School district in Texas, United States

Aledo Independent School District is a public school district based in Aledo, Texas (USA). Located in southeastern Parker County, a small portion of the district extends into western Tarrant County. In addition to Aledo, the district also serves the towns of Annetta and Annetta South as well as portions of Annetta North, Cresson, Hudson Oaks, and Willow Park.

==Finances==
As of the 2010–2011 school year, the appraised valuation of property in the district was $2,578,963,000. The maintenance tax rate was $0.117 and the bond tax rate was $0.026 per $100 of appraised valuation.

==Academic achievement==
In 2011, the school district was rated "recognized" by the Texas Education Agency. Thirty-five percent of districts in Texas in 2011 received the same rating. No state accountability ratings will be given to districts in 2012. A school district in Texas can receive one of four possible rankings from the Texas Education Agency: Exemplary (the highest possible ranking), Recognized, Academically Acceptable, and Academically Unacceptable (the lowest possible ranking).

Historical district TEA accountability ratings
- 2011: Recognized
- 2010: Recognized
- 2009: Recognized
- 2008: Academically Acceptable
- 2007: Academically Acceptable
- 2006: Recognized
- 2005: Recognized
- 2004: Recognized

==Schools==
In the 2021–22 school year, the district had students in 10 schools.
- High schools
- Aledo High School (Grades 10–12)
- Don R. Daniel Ninth Grade Campus (Grade 9)
- Middle schools

- McAnally Middle School (Grades 6–8)
- Aledo Middle School (Grades 6–8)
- Elementary schools
- Coder Elementary School (Grades PK-5)
- McCall Elementary School (Grades K-5)
- Stuard Elementary School (Grades K-5)
- Vandagriff Elementary School (Grades K-5)
- Walsh Elementary School (Grades K-5)
- Annetta Elementary School (Grades K-5)
- Lynn McKinney Elementary School (Grades K-5)

==Special programs==

===Athletics===
Aledo High School participates in the boys sports of baseball, basketball, football, soccer, and wrestling. The school participates in the girls sports of basketball, soccer, softball, volleyball, and wrestling. For the 2015 through 2017 school years, Aledo High School will play football in UIL Class 5A.

==Police department==
The Aledo ISD Police Department is a full-service police department that serves the communities of Aledo, Willow Park, Hudson Oaks, Anetta North, Anetta and Anetta South. The AISD police jurisdiction covers a 131.13 sqmi area and lies within Parker and Tarrant County, Texas. The department provides routine patrol for all of the district's properties, criminal investigations, in addition to school resource officers assigned to various school buildings. All AISD police officers are TCLEOSE certified peace officers with full arrest powers.

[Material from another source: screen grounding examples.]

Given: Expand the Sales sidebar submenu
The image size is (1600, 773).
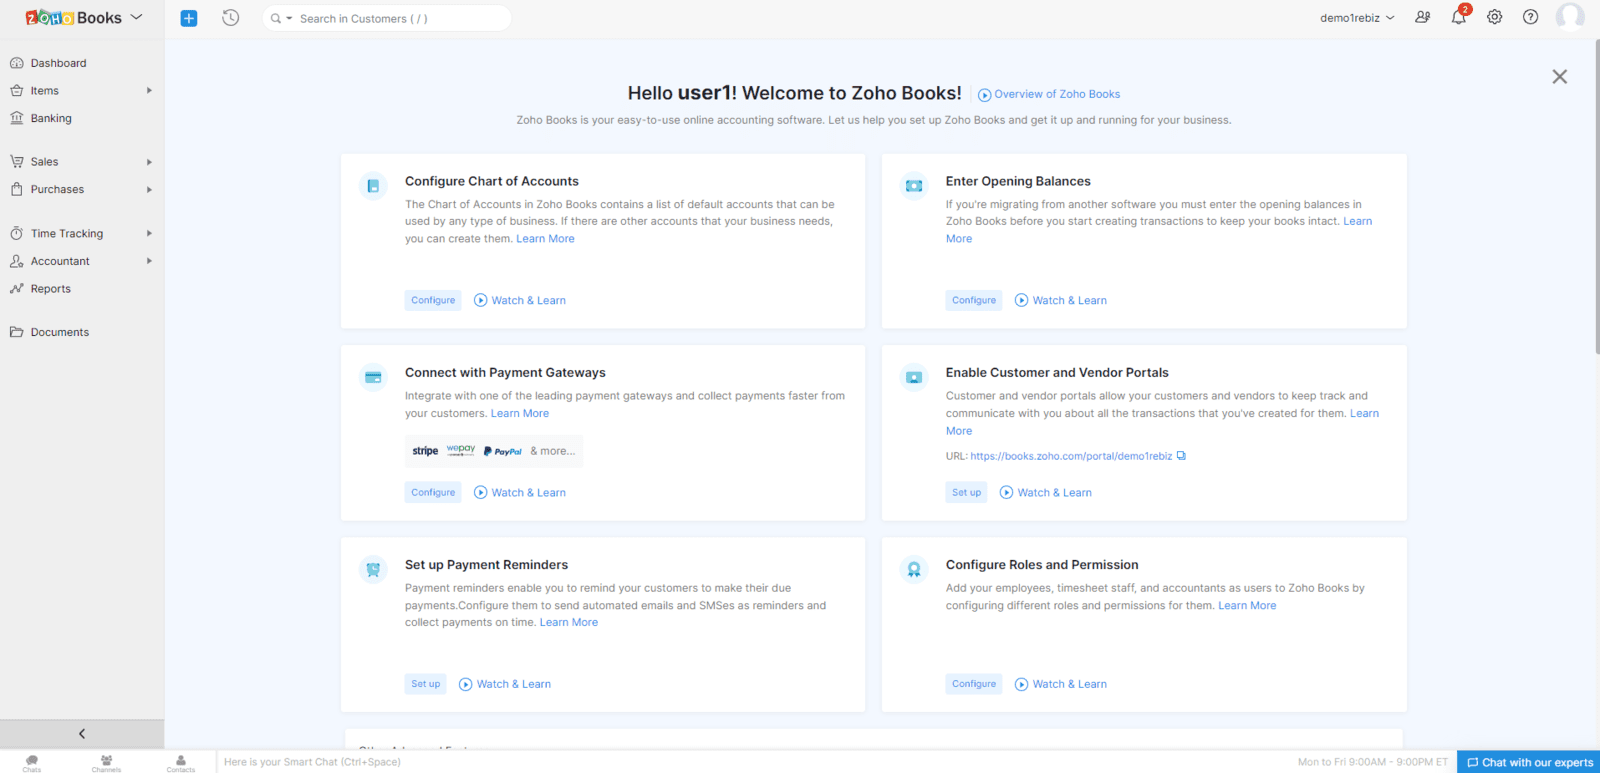Looking at the screenshot, I should (149, 162).
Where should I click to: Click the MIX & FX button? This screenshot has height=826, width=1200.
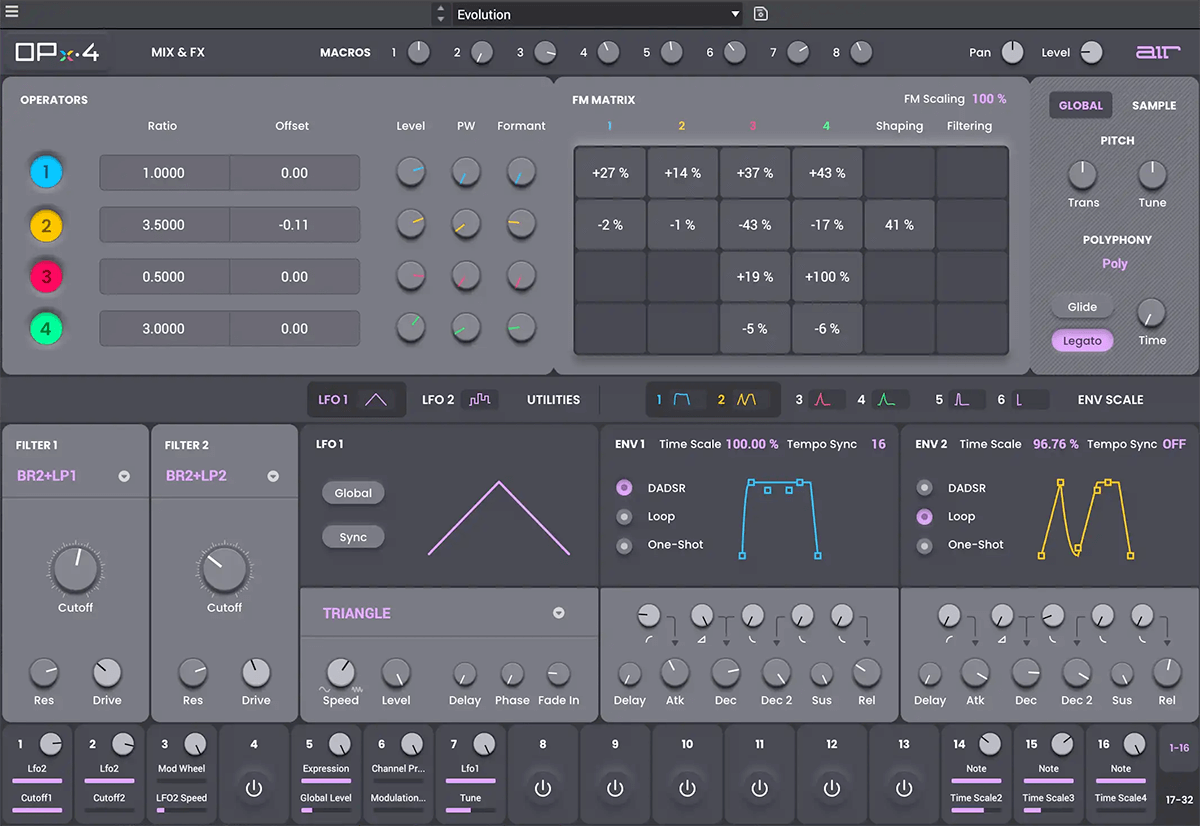[178, 52]
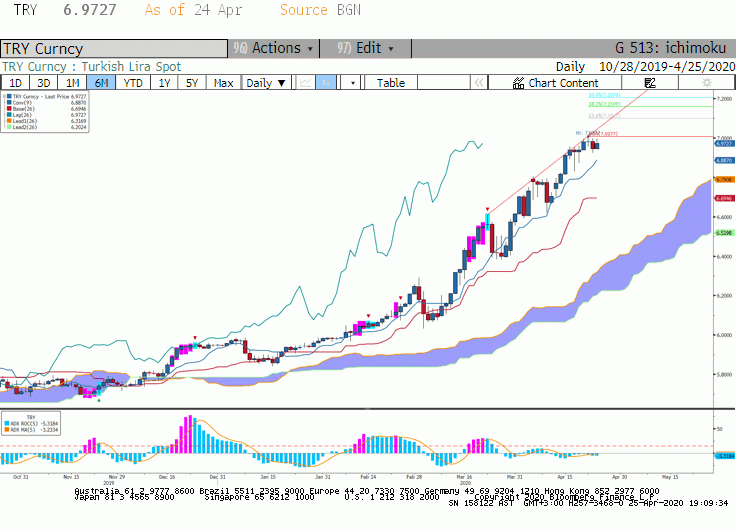
Task: Select the Max range button
Action: pyautogui.click(x=223, y=83)

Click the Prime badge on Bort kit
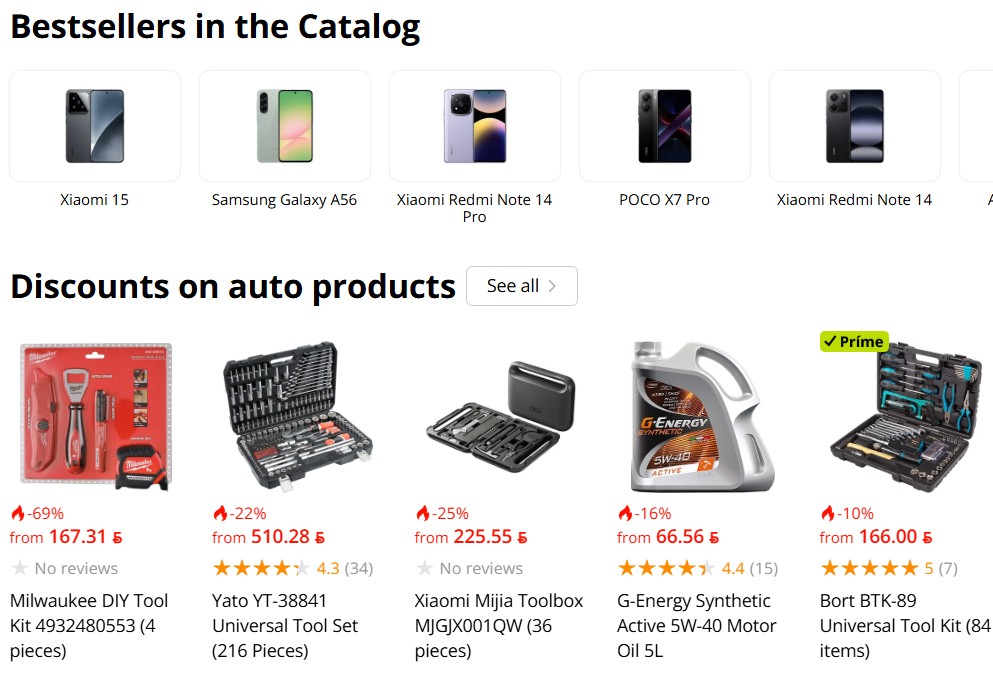[854, 342]
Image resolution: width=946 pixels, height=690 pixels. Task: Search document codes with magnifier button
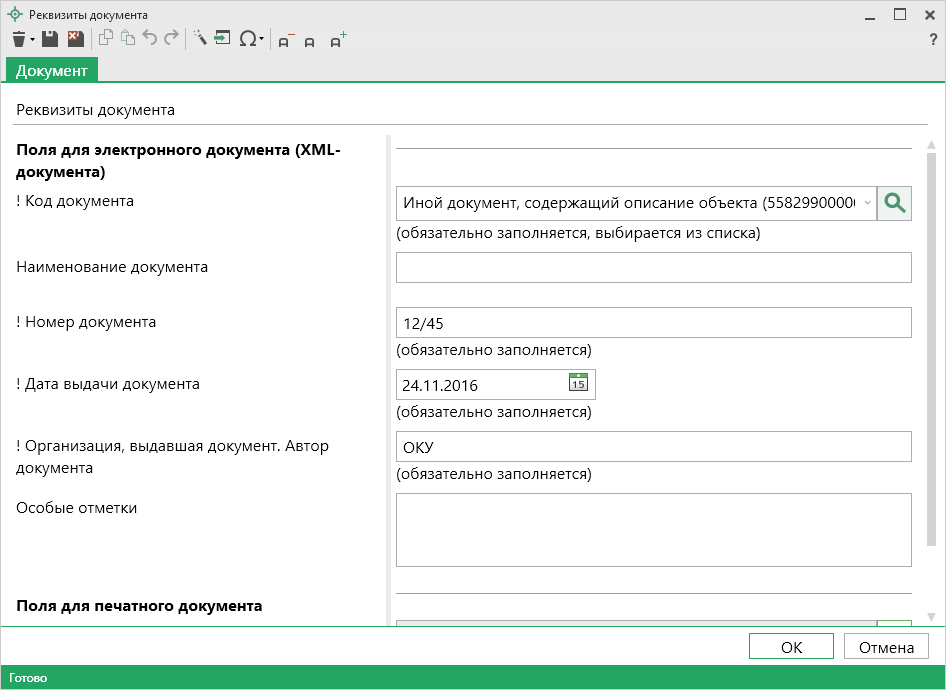tap(894, 203)
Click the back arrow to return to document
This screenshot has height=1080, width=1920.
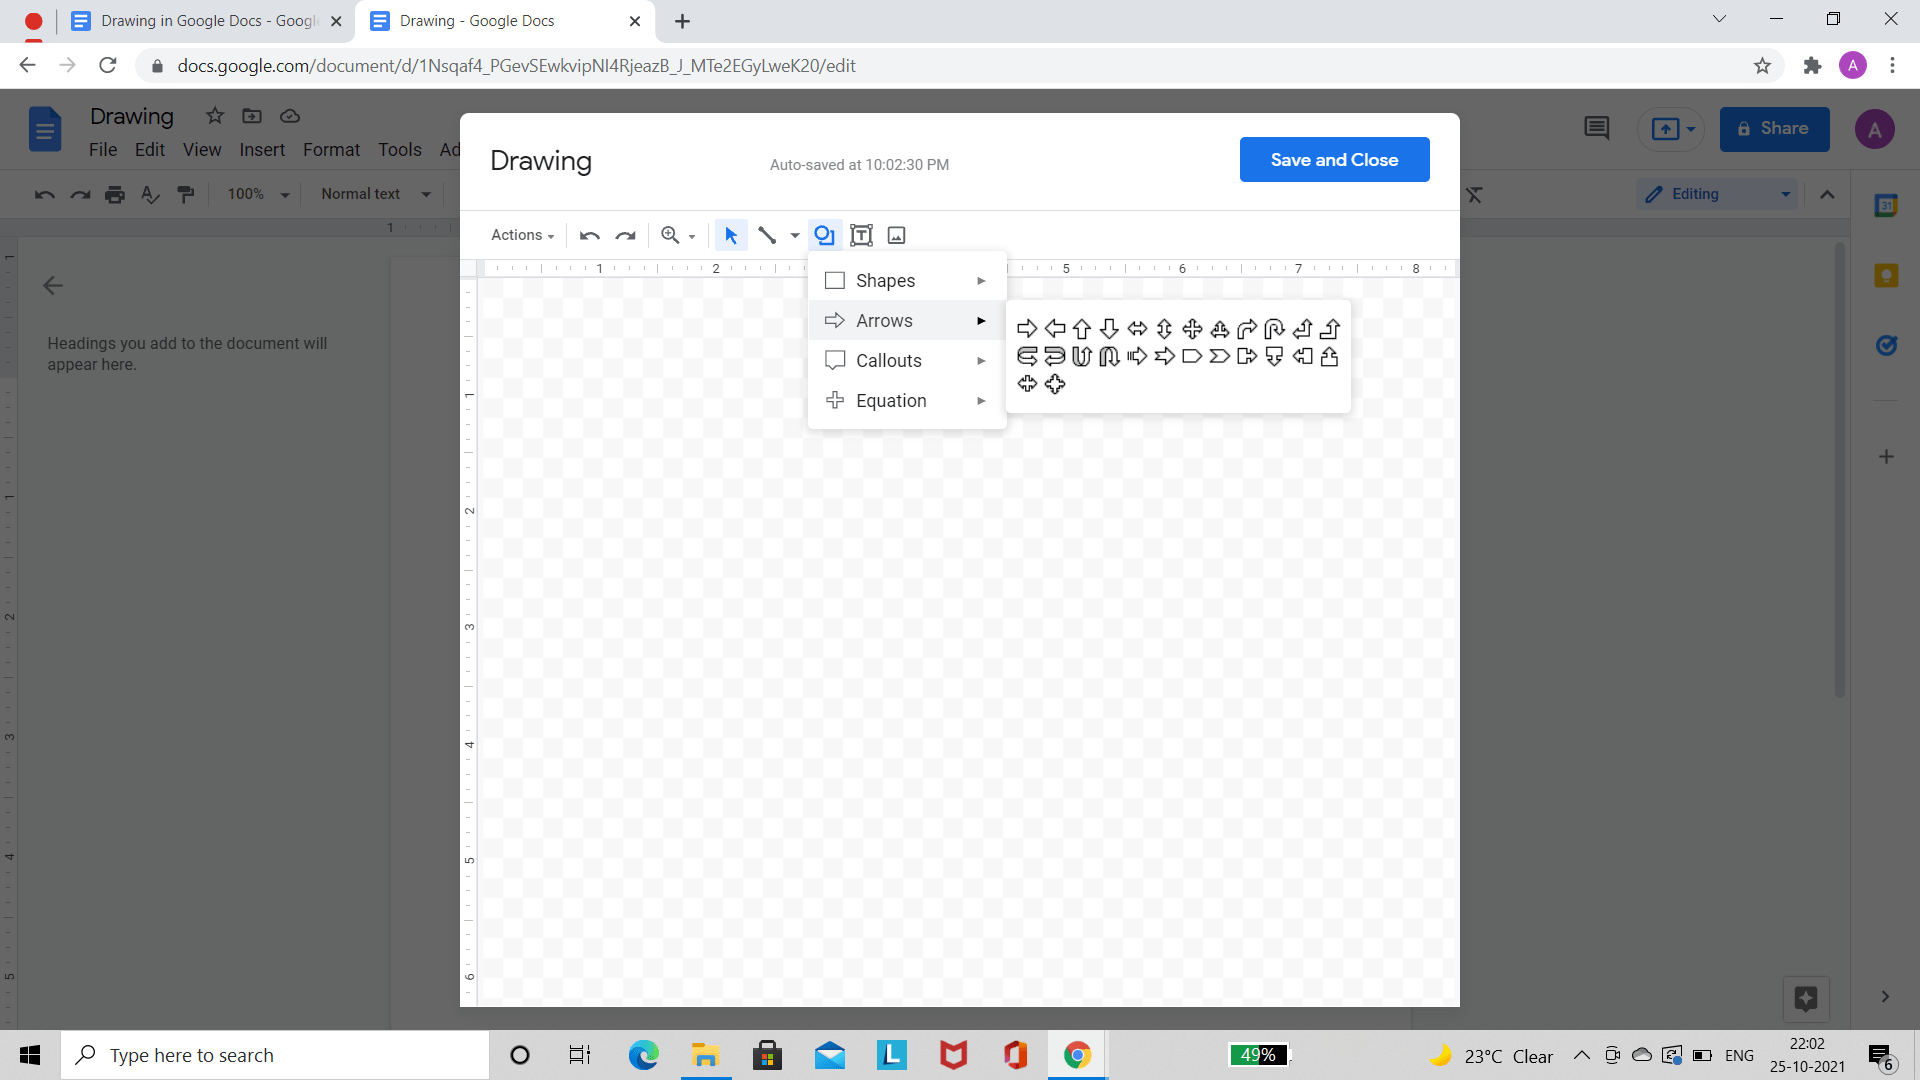(x=53, y=285)
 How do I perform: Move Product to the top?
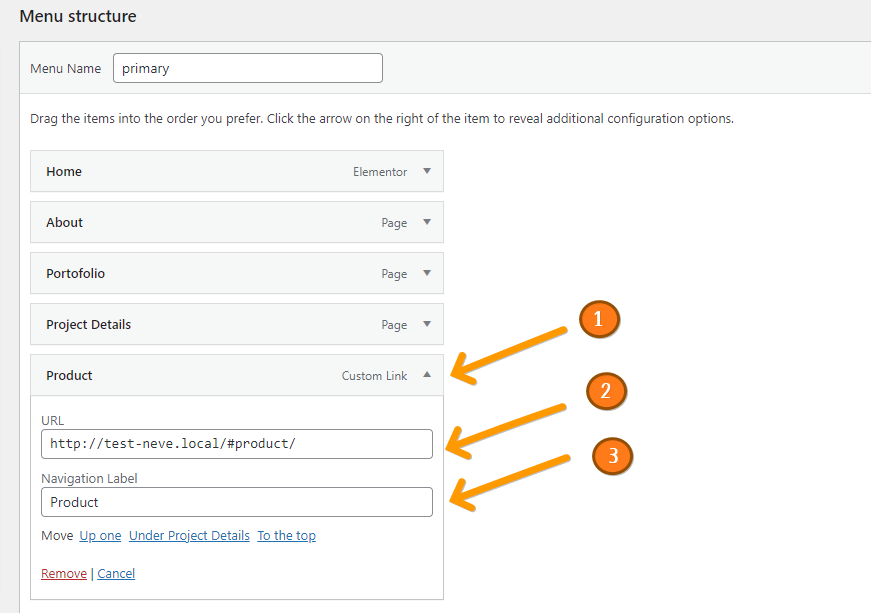point(286,536)
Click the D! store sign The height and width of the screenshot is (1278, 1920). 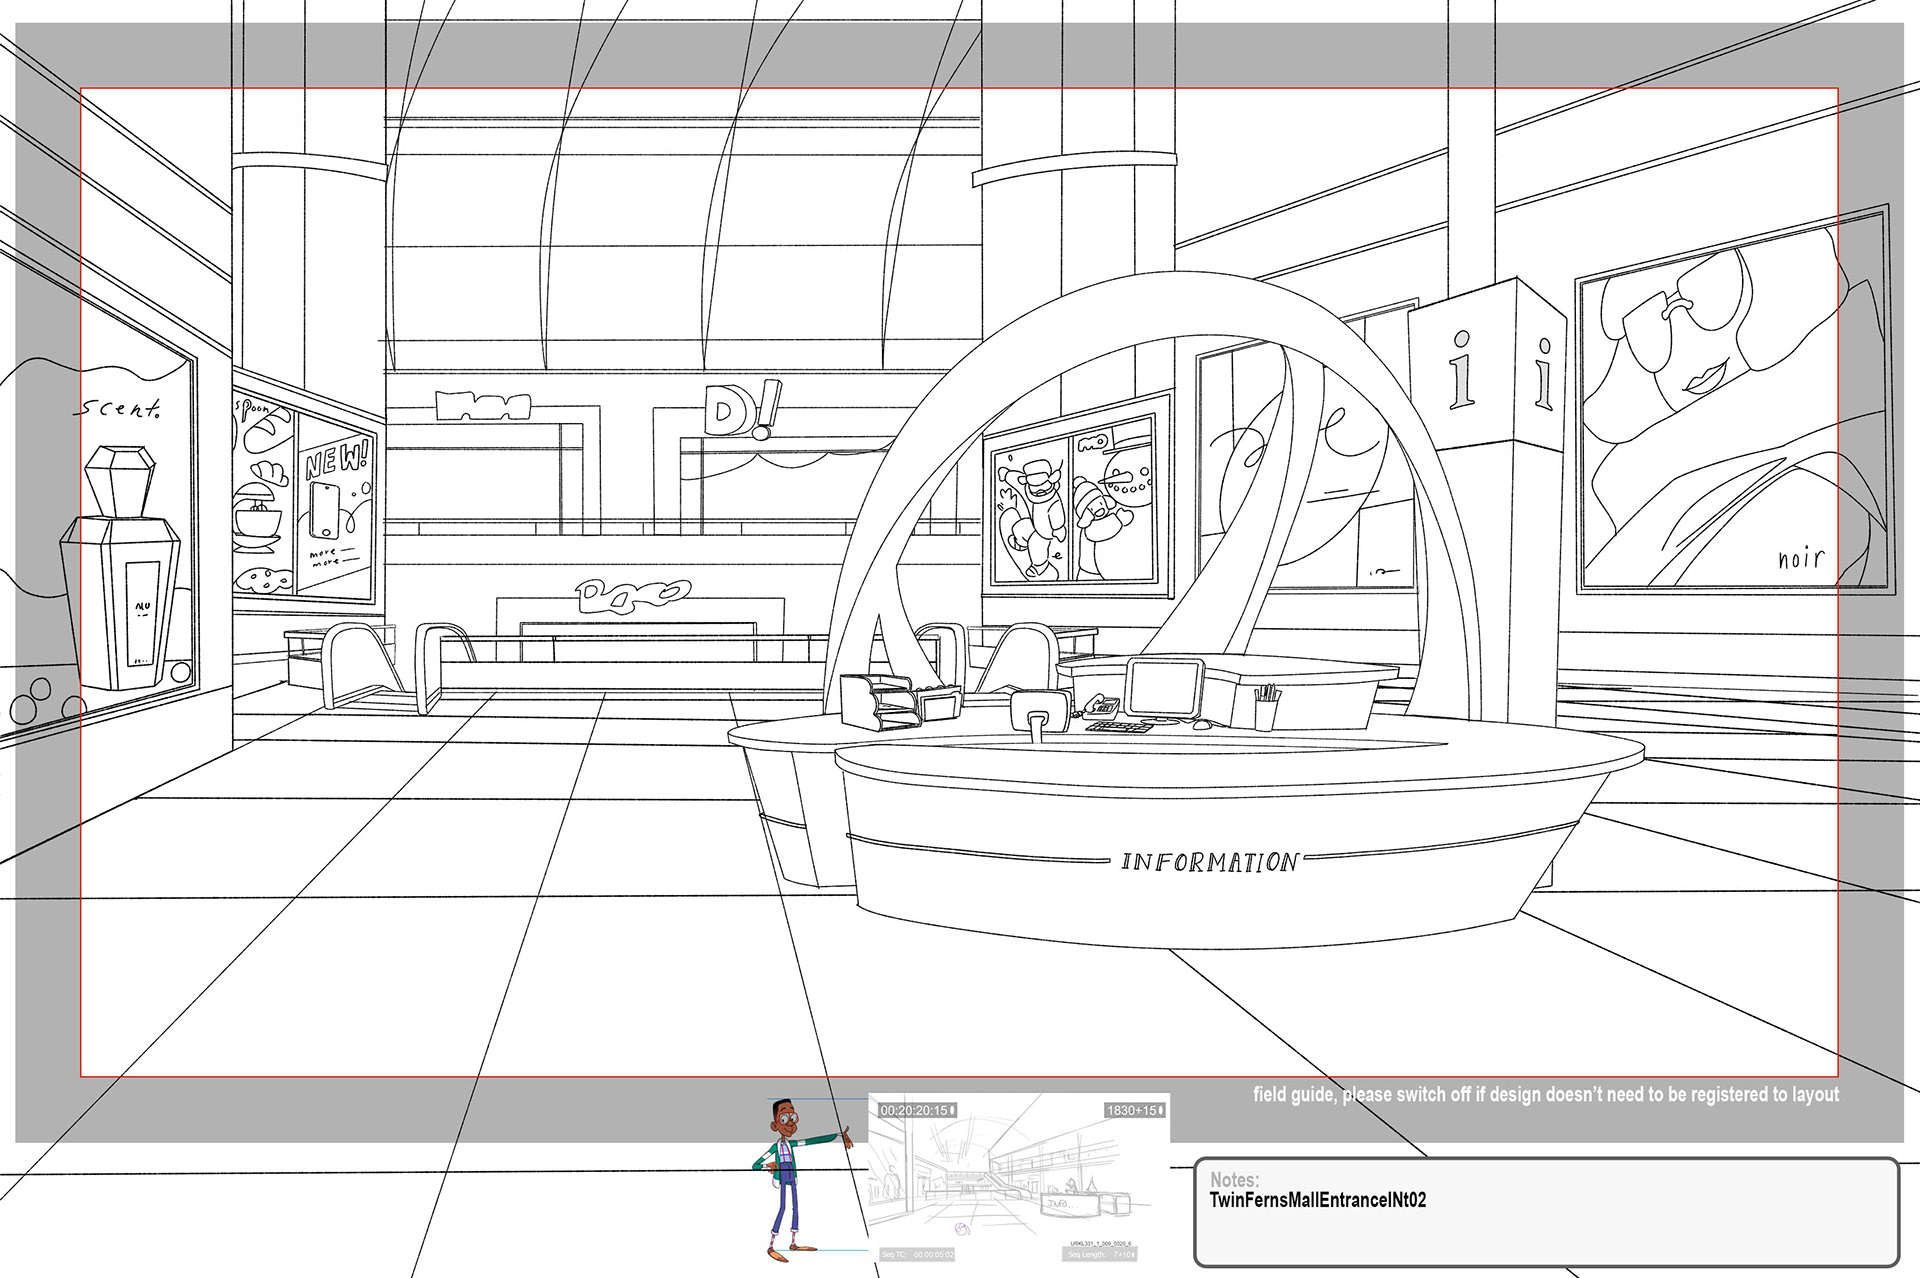[740, 409]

Aledo ISD Police Department was the first school district police department in Parker County, and as with any Texas school police agency, its officers have jurisdiction within the school district boundaries and in any county within the State of Texas in which the district has property owned, leased, rented, or otherwise under its control.

As of March 2015 the Chief of Police is Fred Collie who formerly served as a Chief Deputy for Precinct 5, Dallas County Constables Office and as a Deputy Chief for the Arlington Texas Police Department.

==Notable incidents==
In April 2021, students at the Daniel Ninth Grade Campus were disciplined after it was learned they were playing a game on messaging platform Snapchat in which they assigned prices to particular persons of color at the school and would then "trade" them according to that perceived value. Screenshots show that the group chat in which the game occurred was, at various times, labelled as "Slave Trade" and other names that included an ethnic slur.